En estos casos, reducir el apetito no desbloquea el metabolismo.


Por qué bajar de peso no es lo mismo que resolver la obesidad


Incluso cuando el GLP-1 funciona, suele hacerlo mientras se usa. Al suspenderlo, una parte importante del peso se recupera. Esto no es un efecto rebote “psicológico”, sino fisiológico:


  • El fármaco no corrige la causa metabólica subyacente.

  • No reconstruye masa muscular.

  • No normaliza la hiperinsulinemia.

  • No reprograma el sistema circadiano.

El medicamento “contiene” el problema, pero no lo resuelve.


El error del mensaje actual

Presentar estos fármacos como la solución definitiva tiene consecuencias:


  • Desplaza la atención del estilo de vida, el músculo, el sueño y la alimentación real.

  • Genera frustración en quienes no responden.

  • Reduce la obesidad a una cuestión de apetito, cuando es un trastorno metabólico complejo.


La obesidad no se cura apagando el hambre.

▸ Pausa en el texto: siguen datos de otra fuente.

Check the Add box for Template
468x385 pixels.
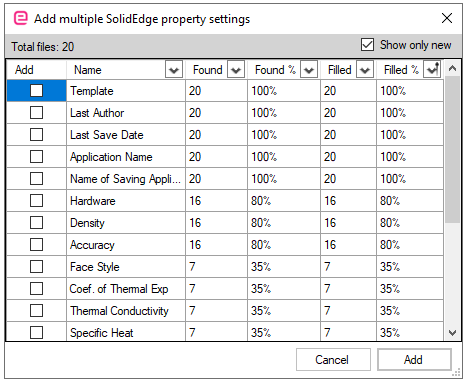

Entonces, ¿qué lugar tienen los GLP-1?


Los GLP-1 pueden ser útiles como herramientas de apoyo, especialmente:

  • En personas con apetito desregulado severo

  • Como puente terapéutico mientras se corrigen otros ejes

  • En contextos bien seleccionados y con seguimiento médico

Pero no sustituyen:

  • La recuperación del músculo

  • El control de la insulina

  • El orden del ritmo biológico

  • La alimentación basada en comida real


Conclusión

Los medicamentos tipo GLP-1 no son la solución a la obesidad porque la obesidad no es un problema de hambre aislado. Son una herramienta parcial para un problema sistémico.


El verdadero avance no está en suprimir el apetito de forma crónica, sino en entender qué mecanismo mantiene el exceso de peso en cada persona y tratarlo con precisión.


Sin ese cambio de enfoque, ningún fármaco —por potente que sea— podrá ser la respuesta definitiva.